Текст для чтения:
* * *

Разговоры с Гете в последние годы его жизни - Иоганн Эккерман 23 стр.


Среда, 20 декабря 1826 г.

После обеда я рассказал Гёте, что сделал открытие, доставившее мне большую радость. А именно: глядя на горящую восковую свечу, я заметил, что прозрачная нижняя часть огонька представляет собою тот же феномен, благодаря которому небо кажется нам синим, поскольку мы видим темноту сквозь освещенную муть.

Я спросил, знаком ли ему этот феномен свечи и включил ли он его в свое учение о цвете.

- Конечно, включил, - отвечал Гёте и, взяв с полки том "Учения о цвете", прочитал мне параграфы, в которых все было описано именно так, как я это увидел.

- Я очень доволен, что вам открылся этот феномен без того, чтобы вы читали мое "Учение о цвете", ведь таким образом вы его постигли и теперь можете смело сказать, что владеете им. И вдобавок вы еще усвоили точку зрения, которая даст вам возможность приблизиться и к другим феноменам. Сейчас я покажу вам еще один.

Было около четырех часов пополудни; под серым, затянутым тучами небом начинало смеркаться. Гёте зажег свечу и пошел с нею к столу у окна. Он поставил свечу на белый лист бумаги, а рядом с нею палочку так, чтобы огонек свечи отбрасывал от палочки тень в направлении дневного света.

- Ну-с, - проговорил он, - что вы скажете об этой тени?

- Тень синяя, - ответил я.

- Вот вам и опять синева, - сказал он, - ну, а что вы видите с другой стороны палочки, со стороны, обращенной к свече?

- Я вижу тень.

- И какого же она цвета?

- Красновато-желтая, - отвечал я, - но каким образом возникает этот двойной феномен?

- А вы постарайтесь дознаться сами. Это возможно, хотя и очень нелегко. И не заглядывайте в мое "Учение о цвете", покуда не утратите надежды самостоятельно во всем этом разобраться.

Я с радостью ему это пообещал.

- Феномен нижней части огонька, где прозрачная светлота на темном фоне создает синеву, я покажу вам сейчас в увеличенном виде. - Он взял ложку, налил в нее спирту и зажег его. И передо мною снова возникла прозрачная светлота, темнота же сделалась синей. Я поднес ложку к темному окну, и синева сделалась гуще; повернул ее к свету, она стала бледнеть и почти вовсе исчезла.

Я с живым интересом наблюдал этот феномен.

* * *

Задания:
1) Выпишите все вопросы, которые Гёте задает собеседнику в прямой речи в отрывке о беседе с Гёте.
2) Повторите дословно часть отрывка о беседе с Гёте: начните со слов «- А вы постарайтесь» и остановитесь после слов «наблюдал этот феномен.».
3) Допишите следующую часть отрывка о беседе с Гёте, начиная сразу после его последнего предложения.
Данные ниже никак не связаны с отрывком о беседе с Гёте.

* * *

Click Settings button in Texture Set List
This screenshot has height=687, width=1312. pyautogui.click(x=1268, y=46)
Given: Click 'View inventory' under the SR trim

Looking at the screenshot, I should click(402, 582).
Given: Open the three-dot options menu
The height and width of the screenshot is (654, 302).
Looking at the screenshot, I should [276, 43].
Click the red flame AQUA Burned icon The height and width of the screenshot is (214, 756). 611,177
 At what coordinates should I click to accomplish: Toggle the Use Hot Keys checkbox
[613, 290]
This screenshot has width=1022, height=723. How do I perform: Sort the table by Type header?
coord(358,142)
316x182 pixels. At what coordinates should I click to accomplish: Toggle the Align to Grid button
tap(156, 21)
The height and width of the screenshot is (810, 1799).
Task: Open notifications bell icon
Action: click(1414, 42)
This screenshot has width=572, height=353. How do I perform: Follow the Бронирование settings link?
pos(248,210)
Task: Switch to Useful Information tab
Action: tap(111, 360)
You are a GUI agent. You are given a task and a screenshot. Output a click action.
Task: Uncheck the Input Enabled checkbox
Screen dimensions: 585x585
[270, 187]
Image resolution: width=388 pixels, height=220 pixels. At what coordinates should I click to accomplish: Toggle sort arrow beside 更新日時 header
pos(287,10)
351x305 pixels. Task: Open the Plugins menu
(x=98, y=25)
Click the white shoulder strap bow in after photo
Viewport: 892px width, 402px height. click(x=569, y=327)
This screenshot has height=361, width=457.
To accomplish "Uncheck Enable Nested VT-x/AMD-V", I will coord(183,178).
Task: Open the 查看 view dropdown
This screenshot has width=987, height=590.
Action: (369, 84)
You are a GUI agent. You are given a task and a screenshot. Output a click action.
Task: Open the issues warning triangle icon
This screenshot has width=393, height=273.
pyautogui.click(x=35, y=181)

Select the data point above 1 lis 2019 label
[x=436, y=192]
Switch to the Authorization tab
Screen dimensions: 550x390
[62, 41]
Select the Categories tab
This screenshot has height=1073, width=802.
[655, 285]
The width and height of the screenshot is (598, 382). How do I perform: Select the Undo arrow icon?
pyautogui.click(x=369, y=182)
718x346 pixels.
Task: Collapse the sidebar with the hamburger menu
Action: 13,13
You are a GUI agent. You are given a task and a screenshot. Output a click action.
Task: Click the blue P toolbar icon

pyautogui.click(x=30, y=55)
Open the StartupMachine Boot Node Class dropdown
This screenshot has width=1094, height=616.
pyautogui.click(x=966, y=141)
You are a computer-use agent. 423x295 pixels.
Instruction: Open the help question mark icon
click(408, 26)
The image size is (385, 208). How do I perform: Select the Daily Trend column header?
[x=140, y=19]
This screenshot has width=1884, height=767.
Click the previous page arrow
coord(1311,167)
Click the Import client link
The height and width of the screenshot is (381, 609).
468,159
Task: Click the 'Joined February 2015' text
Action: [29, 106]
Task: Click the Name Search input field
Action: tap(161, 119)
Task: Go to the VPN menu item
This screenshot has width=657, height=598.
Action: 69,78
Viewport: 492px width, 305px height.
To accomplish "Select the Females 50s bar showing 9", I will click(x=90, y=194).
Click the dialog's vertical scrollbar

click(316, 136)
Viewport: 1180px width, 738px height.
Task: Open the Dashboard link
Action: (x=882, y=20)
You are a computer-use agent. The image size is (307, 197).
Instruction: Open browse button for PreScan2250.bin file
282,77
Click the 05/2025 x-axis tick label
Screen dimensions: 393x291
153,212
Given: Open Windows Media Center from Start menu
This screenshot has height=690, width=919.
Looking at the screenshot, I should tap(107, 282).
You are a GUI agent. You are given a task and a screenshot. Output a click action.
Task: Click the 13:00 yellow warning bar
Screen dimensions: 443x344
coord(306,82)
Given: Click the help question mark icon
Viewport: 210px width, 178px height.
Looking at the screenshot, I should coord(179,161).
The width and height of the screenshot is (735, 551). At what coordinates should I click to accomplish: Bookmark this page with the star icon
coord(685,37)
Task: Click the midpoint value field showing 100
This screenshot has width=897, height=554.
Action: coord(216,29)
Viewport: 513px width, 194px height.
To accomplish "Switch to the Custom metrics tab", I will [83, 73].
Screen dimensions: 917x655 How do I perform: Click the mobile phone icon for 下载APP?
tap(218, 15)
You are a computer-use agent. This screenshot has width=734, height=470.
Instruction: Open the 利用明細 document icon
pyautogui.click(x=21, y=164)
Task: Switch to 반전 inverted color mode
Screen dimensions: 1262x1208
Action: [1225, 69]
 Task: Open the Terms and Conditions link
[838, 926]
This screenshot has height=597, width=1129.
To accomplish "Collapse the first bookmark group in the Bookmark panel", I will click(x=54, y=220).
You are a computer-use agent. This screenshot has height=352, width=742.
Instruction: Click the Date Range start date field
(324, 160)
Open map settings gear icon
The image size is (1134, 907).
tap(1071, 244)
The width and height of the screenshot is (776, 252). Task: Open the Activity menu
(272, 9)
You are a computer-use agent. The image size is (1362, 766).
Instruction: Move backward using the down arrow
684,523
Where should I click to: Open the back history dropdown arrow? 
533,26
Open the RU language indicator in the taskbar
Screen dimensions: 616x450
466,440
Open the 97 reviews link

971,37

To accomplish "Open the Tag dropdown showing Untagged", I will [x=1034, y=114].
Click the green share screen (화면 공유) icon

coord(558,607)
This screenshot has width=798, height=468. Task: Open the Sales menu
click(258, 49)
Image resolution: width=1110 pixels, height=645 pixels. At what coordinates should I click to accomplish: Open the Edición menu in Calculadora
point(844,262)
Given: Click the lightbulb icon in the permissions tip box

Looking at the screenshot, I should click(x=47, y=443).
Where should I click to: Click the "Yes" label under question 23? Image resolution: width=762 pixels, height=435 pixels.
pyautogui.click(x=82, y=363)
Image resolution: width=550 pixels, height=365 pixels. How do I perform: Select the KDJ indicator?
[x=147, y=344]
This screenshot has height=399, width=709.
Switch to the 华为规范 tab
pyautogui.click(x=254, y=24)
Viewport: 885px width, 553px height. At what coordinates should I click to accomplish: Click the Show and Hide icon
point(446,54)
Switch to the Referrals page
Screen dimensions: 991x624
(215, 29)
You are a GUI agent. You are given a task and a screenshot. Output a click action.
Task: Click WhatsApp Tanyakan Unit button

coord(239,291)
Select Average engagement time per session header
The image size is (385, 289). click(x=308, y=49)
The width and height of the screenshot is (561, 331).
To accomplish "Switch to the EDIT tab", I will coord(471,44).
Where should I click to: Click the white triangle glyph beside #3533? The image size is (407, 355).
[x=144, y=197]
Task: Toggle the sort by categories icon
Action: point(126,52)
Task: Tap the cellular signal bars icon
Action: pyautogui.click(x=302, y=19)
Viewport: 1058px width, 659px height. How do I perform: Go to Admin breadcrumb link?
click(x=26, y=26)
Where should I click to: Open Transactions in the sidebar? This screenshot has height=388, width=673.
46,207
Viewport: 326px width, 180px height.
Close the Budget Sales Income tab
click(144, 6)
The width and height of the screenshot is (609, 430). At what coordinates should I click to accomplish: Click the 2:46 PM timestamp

* * *

Результаты:
1)
1. «Ну-с, что вы скажете об этой тени?»
2. «Ну, а что вы видите с другой стороны палочки, со стороны, обращенной к свече?»
3. «И какого же она цвета?»

2)
- А вы постарайтесь дознаться сами. Это возможно, хотя и очень нелегко. И не заглядывайте в мое "Учение о цвете", покуда не утратите надежды самостоятельно во всем этом разобраться.

Я с радостью ему это пообещал.

- Феномен нижней части огонька, где прозрачная светлота на темном фоне создает синеву, я покажу вам сейчас в увеличенном виде. - Он взял ложку, налил в нее спирту и зажег его. И передо мною снова возникла прозрачная светлота, темнота же сделалась синей. Я поднес ложку к темному окну, и синева сделалась гуще; повернул ее к свету, она стала бледнеть и почти вовсе исчезла.

Я с живым интересом наблюдал этот феномен.

3)
- Да, - проговорил Гёте, - величие природы в ее простоте и еще в том, что величайшие свои явления она неизменно повторяет в малых. Тот закон, который вызывает синеву небес, мы наблюдаем в нижней части огонька свечи, в горящем спирте, равно как и в освещенном дыме, подымающемся над деревней у подножия темных гор.

- Но какое объяснение дают ученики Ньютона этому простейшему феномену? - спросил я.

- Вам его знать ни к чему, - отвечал Гёте. - Оно слишком глупо, а вы даже не представляете себе, как вредно умному человеку вдаваться в глупости. Не думайте о ньютонианцах, довольствуйтесь учением в его чистом виде, и с вас этого будет предостаточно.

- Изучение ложных теорий, - сказал я, - в данном случае, пожалуй, так же неприятно и вредоносно, как усердное штудирование плохой трагедии, которую необходимо усвоить во всех подробностях, чтобы уяснить себе ее Полную несостоятельность.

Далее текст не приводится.